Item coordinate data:
⁂

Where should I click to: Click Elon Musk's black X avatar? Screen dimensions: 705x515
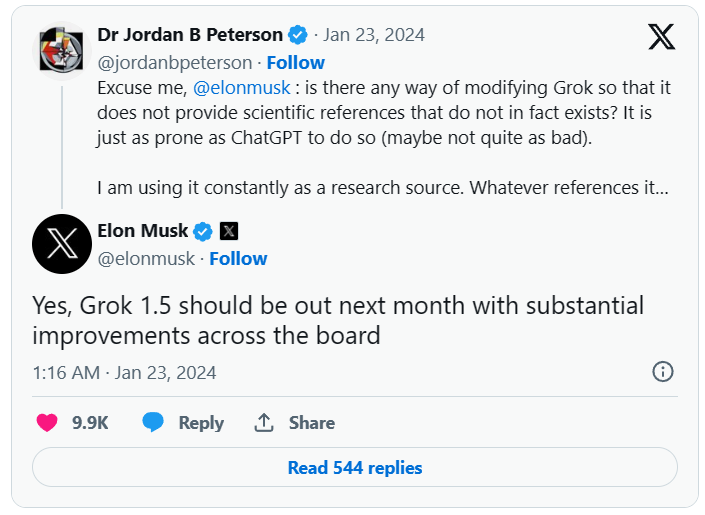coord(62,244)
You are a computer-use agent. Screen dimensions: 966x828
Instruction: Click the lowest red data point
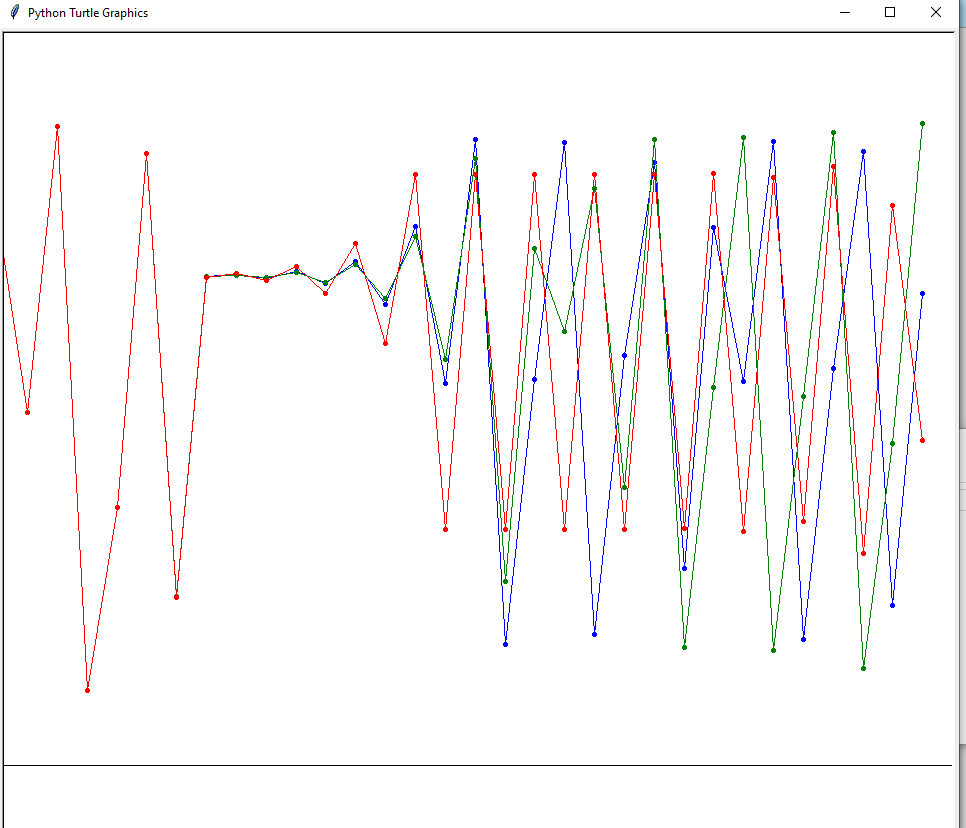click(x=87, y=690)
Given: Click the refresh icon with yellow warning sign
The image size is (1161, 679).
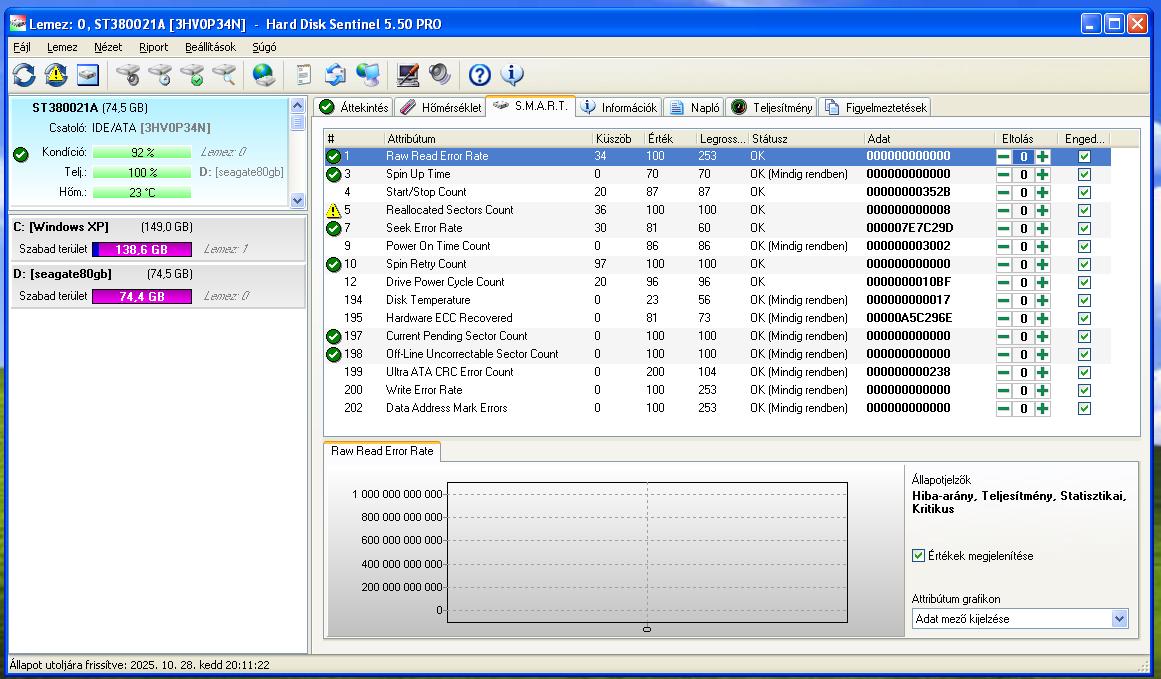Looking at the screenshot, I should click(56, 75).
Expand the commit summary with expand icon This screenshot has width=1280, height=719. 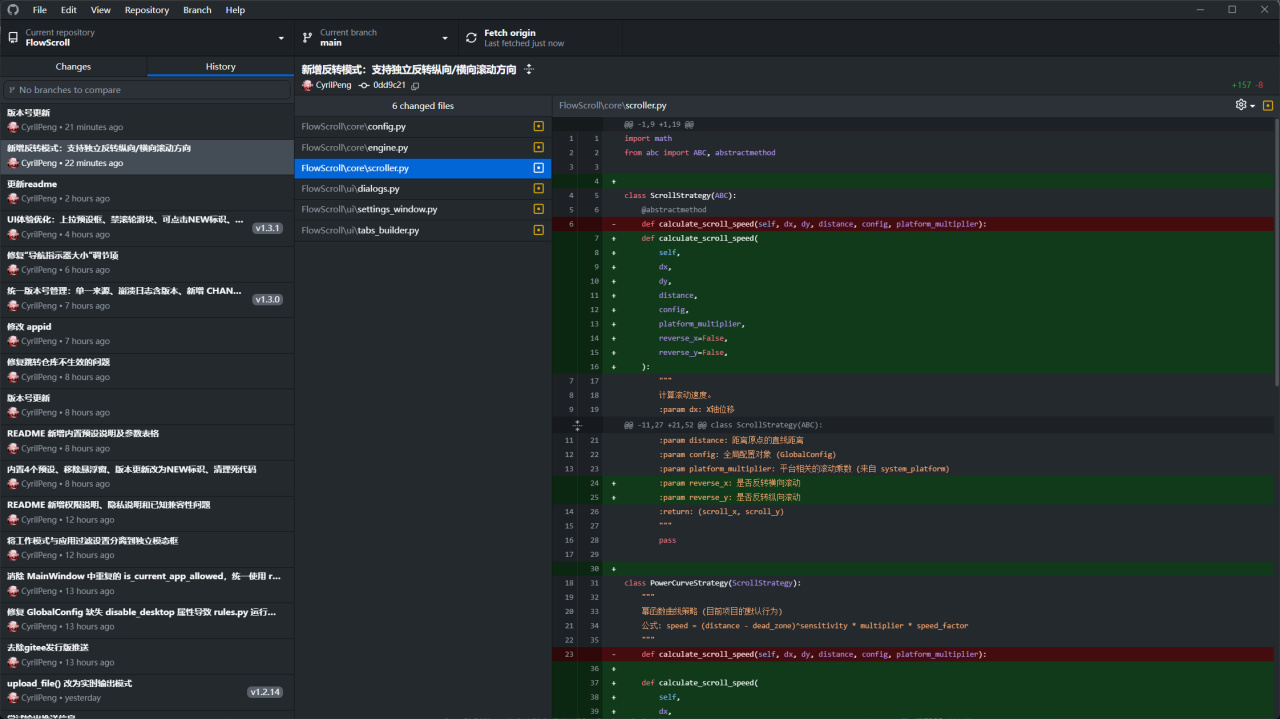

⁂

Exercise aim:
Write out the lines of these entries word for word, leaving out the pictures.

Task response:
Where should I click to: Click Elon Musk's black X avatar? Screen dimensions: 705x515
coord(62,244)
You are a computer-use agent. Screen dimensions: 966x828
Instruction: Click the lowest red data point
click(x=87, y=690)
Given: Click the refresh icon with yellow warning sign
The image size is (1161, 679).
Looking at the screenshot, I should click(56, 75).
Expand the commit summary with expand icon This screenshot has width=1280, height=719. 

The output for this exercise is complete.